She still has her dating profile up, and getting requests from dudes, she's actually going to meet one on Thursday for a coffee. Doesn't faze me. She had a movie date with another fella two weeks ago. Again, this doesn't bother me, because I'm the one she's sleeping with.

Like I said before, even if she doesn't want to continue, or she might click with another fella, I'm Ok with it. I have my confidence back, totally at ease with who I am, etc, and another babe is just around the corner :thumbsu:

She wants you and is trying to make you jealous. She will get what she wants

Once saw a mural on a car: Men get married to have sex. Women have sex to get married.

Bish is gobbling you up, do I get an invite to the wedding?
 
She wants you and is trying to make you jealous. She will get what she wants

Once saw a mural on a car: Men get married to have sex. Women have sex to get married.

Bish is gobbling you up, do I get an invite to the wedding?

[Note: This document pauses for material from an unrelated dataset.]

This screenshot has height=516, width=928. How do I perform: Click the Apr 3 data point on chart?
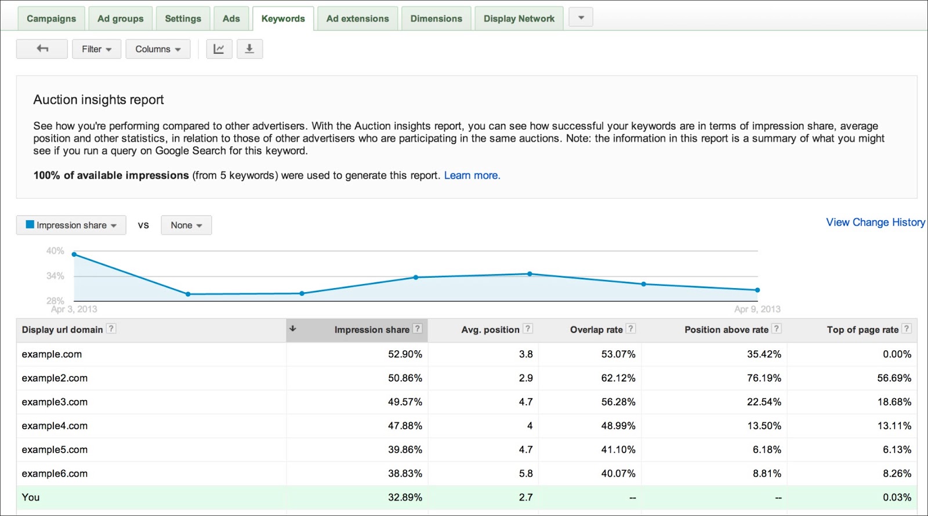(74, 255)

Nothing of what she does makes me jealous of her, not because I'm totally secure with her just it's that I don't really care. So when she drops these little bits of info, in my mind I'm all "Meh!".

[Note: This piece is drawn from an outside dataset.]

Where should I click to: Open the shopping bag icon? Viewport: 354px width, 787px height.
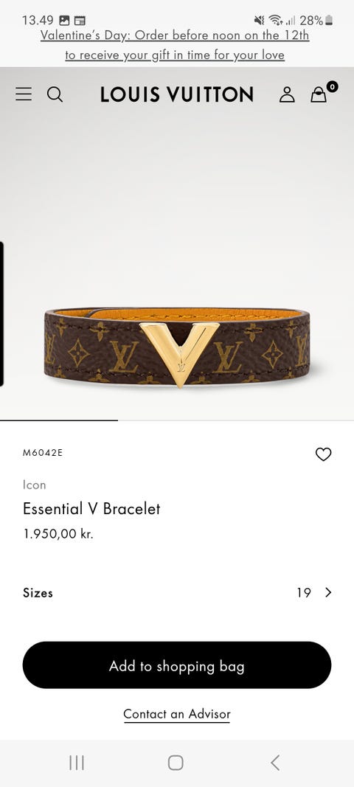tap(323, 92)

Thing is, I'm tuning two others separately and they each live within half a km from me.
 
It's all well and good to not give a shit yourself, but women don't say stuff like that for no reason. At the very least, if she had no intentions regarding the future with those comments, you'd surely have to wonder why she would touch on it in the first place.

Have you asked yourself why she would tell you things about coffee/movie dates or dating profiles?

Perhaps I'm wrong, but I really can't see too many women being open to no strings attached shagging, and also not have any motives when bringing up other men/dating/the future.
 
It's all well and good to not give a shit yourself, but women don't say stuff like that for no reason. At the very least, if she had no intentions regarding the future with those comments, you'd surely have to wonder why she would touch on it in the first place.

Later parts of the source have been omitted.